187. Repeated DNA Sequences

Problem

All DNA is composed of a series of nucleotides abbreviated as 'A', 'C', 'G', and 'T', for example: "ACGAATTCCG". When studying DNA, it is sometimes useful to identify repeated sequences within the DNA.

Write a function to find all the 10-letter-long sequences (substrings) that occur more than once in a DNA molecule.

 

Example 1:

Input: s = "AAAAACCCCCAAAAACCCCCCAAAAAGGGTTT"
Output: ["AAAAACCCCC","CCCCCAAAAA"]

Example 2:

Input: s = "AAAAAAAAAAAAA"
Output: ["AAAAAAAAAA"]

 

Constraints:

  • 0 <= s.length <= 105
  • s[i] is 'A', 'C', 'G', or 'T'.

Discussion

This problem requires finding substring with fixed-length-of-10 and occur-more-than-once in a given input string.

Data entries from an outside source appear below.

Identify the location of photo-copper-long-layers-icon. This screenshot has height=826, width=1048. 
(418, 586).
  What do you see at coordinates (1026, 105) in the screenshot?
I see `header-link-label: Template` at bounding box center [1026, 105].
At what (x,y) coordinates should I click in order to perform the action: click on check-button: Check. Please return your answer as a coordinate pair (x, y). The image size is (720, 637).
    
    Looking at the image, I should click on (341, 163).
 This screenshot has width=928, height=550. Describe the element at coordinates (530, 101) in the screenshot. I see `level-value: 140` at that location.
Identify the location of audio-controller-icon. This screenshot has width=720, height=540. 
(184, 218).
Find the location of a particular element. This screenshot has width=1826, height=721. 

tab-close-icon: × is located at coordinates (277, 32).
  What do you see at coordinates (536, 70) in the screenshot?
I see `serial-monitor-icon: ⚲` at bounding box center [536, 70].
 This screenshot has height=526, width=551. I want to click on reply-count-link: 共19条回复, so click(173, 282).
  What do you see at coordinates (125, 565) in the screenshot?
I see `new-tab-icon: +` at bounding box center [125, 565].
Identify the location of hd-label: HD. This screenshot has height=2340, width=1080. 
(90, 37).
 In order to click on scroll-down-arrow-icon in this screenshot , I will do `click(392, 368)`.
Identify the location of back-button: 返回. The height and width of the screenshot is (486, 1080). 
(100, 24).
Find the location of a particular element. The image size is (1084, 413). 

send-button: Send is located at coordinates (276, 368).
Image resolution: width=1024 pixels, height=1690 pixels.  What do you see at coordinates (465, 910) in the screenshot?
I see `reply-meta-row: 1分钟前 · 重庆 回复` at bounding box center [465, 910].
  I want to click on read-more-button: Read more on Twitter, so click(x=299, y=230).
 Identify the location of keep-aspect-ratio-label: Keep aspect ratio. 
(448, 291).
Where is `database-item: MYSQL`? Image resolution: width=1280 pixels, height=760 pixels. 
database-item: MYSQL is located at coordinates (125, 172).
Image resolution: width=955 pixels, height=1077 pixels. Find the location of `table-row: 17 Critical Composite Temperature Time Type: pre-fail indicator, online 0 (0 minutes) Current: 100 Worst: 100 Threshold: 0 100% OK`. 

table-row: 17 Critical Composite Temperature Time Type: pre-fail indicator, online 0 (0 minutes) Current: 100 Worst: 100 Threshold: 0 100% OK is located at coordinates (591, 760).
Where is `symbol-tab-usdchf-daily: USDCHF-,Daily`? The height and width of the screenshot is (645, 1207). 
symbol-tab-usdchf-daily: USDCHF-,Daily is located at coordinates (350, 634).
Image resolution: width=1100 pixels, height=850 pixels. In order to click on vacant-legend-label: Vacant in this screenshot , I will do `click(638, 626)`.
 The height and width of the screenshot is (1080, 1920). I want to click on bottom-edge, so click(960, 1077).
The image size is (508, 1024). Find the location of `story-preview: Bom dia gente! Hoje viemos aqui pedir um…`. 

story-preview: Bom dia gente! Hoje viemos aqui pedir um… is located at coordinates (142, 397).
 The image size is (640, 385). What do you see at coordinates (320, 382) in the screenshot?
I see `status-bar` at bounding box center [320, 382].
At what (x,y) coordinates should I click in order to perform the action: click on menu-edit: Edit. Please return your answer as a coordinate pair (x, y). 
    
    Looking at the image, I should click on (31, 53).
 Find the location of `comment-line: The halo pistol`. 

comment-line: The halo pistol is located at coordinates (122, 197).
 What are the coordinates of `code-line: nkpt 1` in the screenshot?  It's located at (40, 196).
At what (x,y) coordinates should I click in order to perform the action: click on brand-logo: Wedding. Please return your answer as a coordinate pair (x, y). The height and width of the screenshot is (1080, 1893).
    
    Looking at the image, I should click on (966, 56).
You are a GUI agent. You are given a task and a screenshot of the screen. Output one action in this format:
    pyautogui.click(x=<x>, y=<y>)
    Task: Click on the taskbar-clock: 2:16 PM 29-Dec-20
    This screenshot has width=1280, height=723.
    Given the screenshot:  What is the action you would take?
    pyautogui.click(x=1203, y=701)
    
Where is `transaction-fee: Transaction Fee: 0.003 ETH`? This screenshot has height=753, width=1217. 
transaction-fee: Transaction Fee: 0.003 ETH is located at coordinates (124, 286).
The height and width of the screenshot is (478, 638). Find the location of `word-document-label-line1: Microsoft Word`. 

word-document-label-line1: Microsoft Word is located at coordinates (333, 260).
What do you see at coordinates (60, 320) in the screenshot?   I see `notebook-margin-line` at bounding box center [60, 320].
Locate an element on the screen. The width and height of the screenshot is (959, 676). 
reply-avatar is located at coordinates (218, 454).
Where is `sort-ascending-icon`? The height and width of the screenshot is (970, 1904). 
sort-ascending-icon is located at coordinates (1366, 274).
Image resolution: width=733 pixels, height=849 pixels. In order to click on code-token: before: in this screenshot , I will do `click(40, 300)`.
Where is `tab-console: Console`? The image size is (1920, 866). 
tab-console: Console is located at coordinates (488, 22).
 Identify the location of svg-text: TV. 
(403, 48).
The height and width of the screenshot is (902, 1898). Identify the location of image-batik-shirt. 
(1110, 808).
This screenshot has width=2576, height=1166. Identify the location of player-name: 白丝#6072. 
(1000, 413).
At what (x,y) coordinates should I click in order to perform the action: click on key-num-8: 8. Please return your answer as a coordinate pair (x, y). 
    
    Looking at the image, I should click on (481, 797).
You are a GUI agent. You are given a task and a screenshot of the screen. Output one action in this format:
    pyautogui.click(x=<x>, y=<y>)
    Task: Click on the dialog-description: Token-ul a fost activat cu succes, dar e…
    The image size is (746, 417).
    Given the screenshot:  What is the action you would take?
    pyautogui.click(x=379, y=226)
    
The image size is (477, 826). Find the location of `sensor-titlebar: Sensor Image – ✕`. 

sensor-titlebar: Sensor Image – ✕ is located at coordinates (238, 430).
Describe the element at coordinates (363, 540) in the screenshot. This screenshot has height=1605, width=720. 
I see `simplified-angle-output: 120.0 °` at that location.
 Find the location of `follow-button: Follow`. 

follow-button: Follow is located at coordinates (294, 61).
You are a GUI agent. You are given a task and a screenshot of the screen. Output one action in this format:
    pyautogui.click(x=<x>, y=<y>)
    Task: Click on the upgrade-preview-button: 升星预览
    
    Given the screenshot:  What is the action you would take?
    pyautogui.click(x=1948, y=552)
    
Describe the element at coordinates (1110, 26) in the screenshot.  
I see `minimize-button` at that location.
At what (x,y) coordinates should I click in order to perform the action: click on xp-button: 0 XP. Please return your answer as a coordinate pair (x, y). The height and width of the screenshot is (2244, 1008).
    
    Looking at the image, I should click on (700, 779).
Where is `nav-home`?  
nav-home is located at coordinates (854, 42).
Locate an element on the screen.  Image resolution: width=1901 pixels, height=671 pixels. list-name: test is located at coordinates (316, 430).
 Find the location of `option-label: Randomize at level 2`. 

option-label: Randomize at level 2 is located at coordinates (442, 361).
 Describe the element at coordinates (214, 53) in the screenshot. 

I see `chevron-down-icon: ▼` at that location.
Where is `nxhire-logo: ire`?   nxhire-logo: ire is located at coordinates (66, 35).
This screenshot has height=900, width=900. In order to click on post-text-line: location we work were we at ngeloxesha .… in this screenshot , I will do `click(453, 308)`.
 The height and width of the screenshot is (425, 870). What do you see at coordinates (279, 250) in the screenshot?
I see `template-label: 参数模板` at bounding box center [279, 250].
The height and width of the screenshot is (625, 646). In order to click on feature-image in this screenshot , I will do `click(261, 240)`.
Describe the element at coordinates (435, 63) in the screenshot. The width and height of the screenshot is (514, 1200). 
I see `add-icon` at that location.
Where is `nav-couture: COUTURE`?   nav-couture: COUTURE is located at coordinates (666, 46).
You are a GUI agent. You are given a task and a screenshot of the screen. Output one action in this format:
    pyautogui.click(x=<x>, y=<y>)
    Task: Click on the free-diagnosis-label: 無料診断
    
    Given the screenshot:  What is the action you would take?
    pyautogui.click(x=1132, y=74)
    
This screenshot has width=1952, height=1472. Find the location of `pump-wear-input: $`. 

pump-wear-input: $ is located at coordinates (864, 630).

Instead of scanning by brutal force which takes O(n^2), we can make use the idea of sliding window algorithm. Then it's easy to find all substrings-of-size-10 and count their frequency.

Solution

Our solution consists of two steps, counter-construction and frequency-counting.

First we make use of the idea of sliding-window-algorithm to scan all substring of size-10 in one linear iteration, with two pointers moving together with fixed distance of 10. The substrings are cached in a counter (or hashmap) for frequency counting.

Then we simply return all substrings of frequency more than once.

from collections import Counter

class Solution:
    def findRepeatedDnaSequences(self, s: str) -> List[str]:
        cache = Counter([s[i: i+10] for i in range(len(s) - 9)])
        return [key for key in cache.keys() if cache[key] > 1]

Complexity Analysis

  • Time Complexity: O(n), given a linear iteration with two pointers.
  • Space Complexity: O(n), as a substring counter is saved in memory.